(Collected data entries)
Content starts

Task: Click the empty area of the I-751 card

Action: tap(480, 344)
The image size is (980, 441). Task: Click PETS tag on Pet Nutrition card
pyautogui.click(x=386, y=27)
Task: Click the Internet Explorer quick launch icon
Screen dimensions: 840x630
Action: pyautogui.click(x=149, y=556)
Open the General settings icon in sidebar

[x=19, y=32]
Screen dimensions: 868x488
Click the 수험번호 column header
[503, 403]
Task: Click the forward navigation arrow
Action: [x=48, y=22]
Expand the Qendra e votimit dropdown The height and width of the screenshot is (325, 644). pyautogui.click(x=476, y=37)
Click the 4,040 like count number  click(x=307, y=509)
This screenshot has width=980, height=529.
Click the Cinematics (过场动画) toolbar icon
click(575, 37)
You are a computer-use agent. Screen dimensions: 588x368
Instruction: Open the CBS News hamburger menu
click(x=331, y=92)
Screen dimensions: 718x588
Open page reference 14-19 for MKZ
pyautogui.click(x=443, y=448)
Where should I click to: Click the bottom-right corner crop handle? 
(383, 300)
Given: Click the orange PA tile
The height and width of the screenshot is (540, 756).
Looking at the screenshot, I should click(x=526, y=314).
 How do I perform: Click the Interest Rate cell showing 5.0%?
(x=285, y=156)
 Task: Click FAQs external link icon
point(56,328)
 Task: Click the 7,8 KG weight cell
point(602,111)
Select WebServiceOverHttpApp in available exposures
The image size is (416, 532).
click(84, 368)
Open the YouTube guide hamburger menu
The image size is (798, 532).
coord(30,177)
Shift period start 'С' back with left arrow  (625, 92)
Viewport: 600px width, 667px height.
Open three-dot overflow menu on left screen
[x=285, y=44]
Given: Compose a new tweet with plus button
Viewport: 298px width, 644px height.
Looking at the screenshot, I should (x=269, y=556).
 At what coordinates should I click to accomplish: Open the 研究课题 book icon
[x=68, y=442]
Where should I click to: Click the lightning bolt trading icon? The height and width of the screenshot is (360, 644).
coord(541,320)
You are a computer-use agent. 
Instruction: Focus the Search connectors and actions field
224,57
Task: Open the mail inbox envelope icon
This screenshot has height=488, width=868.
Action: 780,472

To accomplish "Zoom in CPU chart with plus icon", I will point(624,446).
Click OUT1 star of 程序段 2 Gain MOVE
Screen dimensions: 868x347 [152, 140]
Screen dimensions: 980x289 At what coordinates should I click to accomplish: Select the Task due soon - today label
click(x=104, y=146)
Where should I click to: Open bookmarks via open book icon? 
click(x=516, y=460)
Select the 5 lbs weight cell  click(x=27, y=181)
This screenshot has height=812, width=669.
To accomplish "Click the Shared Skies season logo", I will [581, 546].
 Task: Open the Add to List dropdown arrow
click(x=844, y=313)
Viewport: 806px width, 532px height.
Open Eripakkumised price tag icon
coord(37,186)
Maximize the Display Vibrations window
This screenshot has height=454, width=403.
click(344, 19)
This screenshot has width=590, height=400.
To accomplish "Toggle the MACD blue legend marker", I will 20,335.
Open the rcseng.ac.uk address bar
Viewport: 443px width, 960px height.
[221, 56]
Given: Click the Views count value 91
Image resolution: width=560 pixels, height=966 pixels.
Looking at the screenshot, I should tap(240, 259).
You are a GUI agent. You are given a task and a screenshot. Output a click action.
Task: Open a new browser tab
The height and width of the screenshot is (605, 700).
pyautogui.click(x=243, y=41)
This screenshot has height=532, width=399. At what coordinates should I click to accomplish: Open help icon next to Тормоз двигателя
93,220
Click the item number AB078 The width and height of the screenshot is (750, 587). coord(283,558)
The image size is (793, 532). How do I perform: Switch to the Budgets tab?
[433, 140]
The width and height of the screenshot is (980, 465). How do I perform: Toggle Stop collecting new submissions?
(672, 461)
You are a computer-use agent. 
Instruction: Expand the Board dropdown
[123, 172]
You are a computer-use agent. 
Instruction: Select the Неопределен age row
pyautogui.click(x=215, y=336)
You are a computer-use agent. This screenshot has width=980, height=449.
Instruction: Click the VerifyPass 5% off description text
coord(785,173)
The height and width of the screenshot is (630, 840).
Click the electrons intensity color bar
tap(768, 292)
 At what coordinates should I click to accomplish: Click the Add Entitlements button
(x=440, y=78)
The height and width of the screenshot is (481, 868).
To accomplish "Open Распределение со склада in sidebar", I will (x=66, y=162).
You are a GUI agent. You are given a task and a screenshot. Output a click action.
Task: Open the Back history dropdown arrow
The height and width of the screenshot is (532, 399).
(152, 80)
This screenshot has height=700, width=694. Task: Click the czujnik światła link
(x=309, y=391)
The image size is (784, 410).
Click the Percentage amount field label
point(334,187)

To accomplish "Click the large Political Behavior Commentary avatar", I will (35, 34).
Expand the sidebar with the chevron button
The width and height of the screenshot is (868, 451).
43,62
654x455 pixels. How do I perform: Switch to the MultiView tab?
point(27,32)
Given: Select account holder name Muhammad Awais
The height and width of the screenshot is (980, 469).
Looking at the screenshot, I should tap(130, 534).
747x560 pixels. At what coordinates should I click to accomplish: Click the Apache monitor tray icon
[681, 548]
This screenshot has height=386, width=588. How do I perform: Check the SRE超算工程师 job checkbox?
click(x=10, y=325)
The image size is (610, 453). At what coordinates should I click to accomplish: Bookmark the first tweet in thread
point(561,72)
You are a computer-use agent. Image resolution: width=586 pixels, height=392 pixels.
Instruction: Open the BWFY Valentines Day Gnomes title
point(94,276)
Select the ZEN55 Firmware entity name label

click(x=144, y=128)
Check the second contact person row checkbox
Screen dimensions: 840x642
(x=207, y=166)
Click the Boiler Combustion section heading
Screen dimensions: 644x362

Content ends

### [Required action]
Exactly as written, output all of the entries.

### [Answer]
Task: Click the empty area of the I-751 card

Action: tap(480, 344)
The image size is (980, 441). Task: Click PETS tag on Pet Nutrition card
pyautogui.click(x=386, y=27)
Task: Click the Internet Explorer quick launch icon
Screen dimensions: 840x630
Action: pyautogui.click(x=149, y=556)
Open the General settings icon in sidebar

[x=19, y=32]
Screen dimensions: 868x488
Click the 수험번호 column header
[503, 403]
Task: Click the forward navigation arrow
Action: [x=48, y=22]
Expand the Qendra e votimit dropdown The height and width of the screenshot is (325, 644). pyautogui.click(x=476, y=37)
Click the 4,040 like count number  click(x=307, y=509)
This screenshot has width=980, height=529.
Click the Cinematics (过场动画) toolbar icon
click(575, 37)
You are a computer-use agent. Screen dimensions: 588x368
Instruction: Open the CBS News hamburger menu
click(x=331, y=92)
Screen dimensions: 718x588
Open page reference 14-19 for MKZ
pyautogui.click(x=443, y=448)
Where should I click to: Click the bottom-right corner crop handle? 
(383, 300)
Given: Click the orange PA tile
The height and width of the screenshot is (540, 756).
Looking at the screenshot, I should click(x=526, y=314).
 How do I perform: Click the Interest Rate cell showing 5.0%?
(x=285, y=156)
 Task: Click FAQs external link icon
point(56,328)
 Task: Click the 7,8 KG weight cell
point(602,111)
Select WebServiceOverHttpApp in available exposures
The image size is (416, 532).
click(84, 368)
Open the YouTube guide hamburger menu
The image size is (798, 532).
coord(30,177)
Shift period start 'С' back with left arrow  (625, 92)
Viewport: 600px width, 667px height.
Open three-dot overflow menu on left screen
[x=285, y=44]
Given: Compose a new tweet with plus button
Viewport: 298px width, 644px height.
Looking at the screenshot, I should (x=269, y=556).
 At what coordinates should I click to accomplish: Open the 研究课题 book icon
[x=68, y=442]
Where should I click to: Click the lightning bolt trading icon? The height and width of the screenshot is (360, 644).
coord(541,320)
You are a computer-use agent. 
Instruction: Focus the Search connectors and actions field
224,57
Task: Open the mail inbox envelope icon
This screenshot has height=488, width=868.
Action: 780,472

To accomplish "Zoom in CPU chart with plus icon", I will point(624,446).
Click OUT1 star of 程序段 2 Gain MOVE
Screen dimensions: 868x347 [152, 140]
Screen dimensions: 980x289 At what coordinates should I click to accomplish: Select the Task due soon - today label
click(x=104, y=146)
Where should I click to: Open bookmarks via open book icon? 
click(x=516, y=460)
Select the 5 lbs weight cell  click(x=27, y=181)
This screenshot has height=812, width=669.
To accomplish "Click the Shared Skies season logo", I will [581, 546].
 Task: Open the Add to List dropdown arrow
click(x=844, y=313)
Viewport: 806px width, 532px height.
Open Eripakkumised price tag icon
coord(37,186)
Maximize the Display Vibrations window
This screenshot has height=454, width=403.
click(344, 19)
This screenshot has width=590, height=400.
To accomplish "Toggle the MACD blue legend marker", I will 20,335.
Open the rcseng.ac.uk address bar
Viewport: 443px width, 960px height.
[221, 56]
Given: Click the Views count value 91
Image resolution: width=560 pixels, height=966 pixels.
Looking at the screenshot, I should tap(240, 259).
You are a GUI agent. You are given a task and a screenshot. Output a click action.
Task: Open a new browser tab
The height and width of the screenshot is (605, 700).
pyautogui.click(x=243, y=41)
This screenshot has height=532, width=399. At what coordinates should I click to accomplish: Open help icon next to Тормоз двигателя
93,220
Click the item number AB078 The width and height of the screenshot is (750, 587). coord(283,558)
The image size is (793, 532). How do I perform: Switch to the Budgets tab?
[433, 140]
The width and height of the screenshot is (980, 465). How do I perform: Toggle Stop collecting new submissions?
(672, 461)
You are a computer-use agent. 
Instruction: Expand the Board dropdown
[123, 172]
You are a computer-use agent. 
Instruction: Select the Неопределен age row
pyautogui.click(x=215, y=336)
You are a computer-use agent. This screenshot has width=980, height=449.
Instruction: Click the VerifyPass 5% off description text
coord(785,173)
The height and width of the screenshot is (630, 840).
Click the electrons intensity color bar
tap(768, 292)
 At what coordinates should I click to accomplish: Click the Add Entitlements button
(x=440, y=78)
The height and width of the screenshot is (481, 868).
To accomplish "Open Распределение со склада in sidebar", I will (x=66, y=162).
You are a GUI agent. You are given a task and a screenshot. Output a click action.
Task: Open the Back history dropdown arrow
The height and width of the screenshot is (532, 399).
(152, 80)
This screenshot has height=700, width=694. Task: Click the czujnik światła link
(x=309, y=391)
The image size is (784, 410).
Click the Percentage amount field label
point(334,187)

To accomplish "Click the large Political Behavior Commentary avatar", I will (35, 34).
Expand the sidebar with the chevron button
The width and height of the screenshot is (868, 451).
43,62
654x455 pixels. How do I perform: Switch to the MultiView tab?
point(27,32)
Given: Select account holder name Muhammad Awais
The height and width of the screenshot is (980, 469).
Looking at the screenshot, I should tap(130, 534).
747x560 pixels. At what coordinates should I click to accomplish: Click the Apache monitor tray icon
[681, 548]
This screenshot has height=386, width=588. How do I perform: Check the SRE超算工程师 job checkbox?
click(x=10, y=325)
The image size is (610, 453). At what coordinates should I click to accomplish: Bookmark the first tweet in thread
point(561,72)
You are a computer-use agent. Image resolution: width=586 pixels, height=392 pixels.
Instruction: Open the BWFY Valentines Day Gnomes title
point(94,276)
Select the ZEN55 Firmware entity name label

click(x=144, y=128)
Check the second contact person row checkbox
Screen dimensions: 840x642
(x=207, y=166)
Click the Boiler Combustion section heading
Screen dimensions: 644x362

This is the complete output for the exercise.